Cascaded power management unit characterization for TEG-based IoT devices in 65 nm CMOS

Abstract

This paper presents a detailed characterization of several power management units (PMUs) targeting wearable healthcare IoT device powered by a thermoelectric generator (TEG). The characterization is based on silicon measurements where the TEG-PMUs are fabricated in 65 nm CMOS. Power efficiency, area and voltage ripple have been measured for different PMU topologies.
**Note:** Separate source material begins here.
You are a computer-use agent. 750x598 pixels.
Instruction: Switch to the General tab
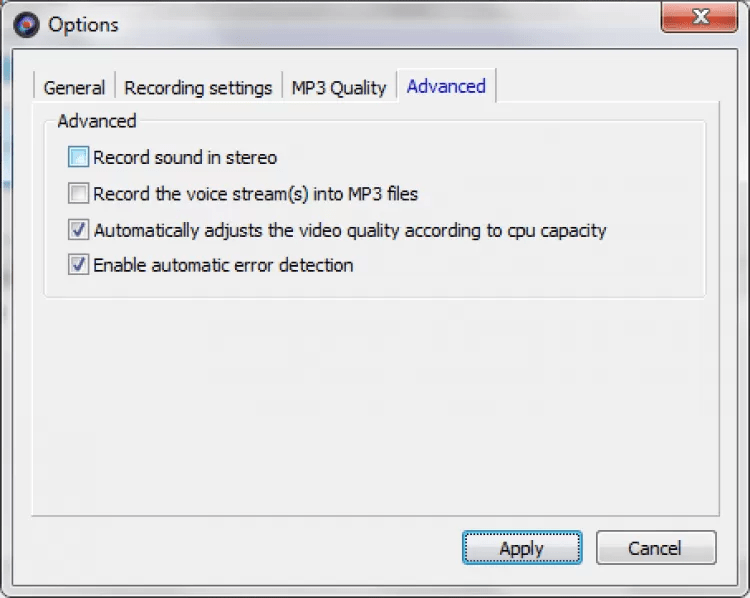[74, 87]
In this paper, three various TEG-PMUs are characterized and compared: design 1: switched inductor (SI) boost converter followed by a switched capacitor (SC) buck converter, design 2: SI followed by LDO regulator and design 3: SI followed by two voltage regulators in series: SC and LDO. The measured results show that the end-to-end power efficiency is constant for the three PMU design options at a certain load power giving that the input power is fixed due to MPPT. The maximum end-to-end power efficiency is 65%. However, the voltage regulation range of the LDO is better than the SC due to the design of the LDO that is capable of generating a load voltage equal to or smaller than the input voltage. Design 2 and design 3 which have the LDO regulator as the last stage has lower voltage ripple of 12 mV compared to 35 mV in design 1 where SC drives the load. The SI boost converter consumes an area of 0.036 mm2 and it requires off-chip inductor. The SC regulator occupies the largest area of 0.495 mm2 whereas the LDO regulator occupies the smallest area of 0.0357 mm2.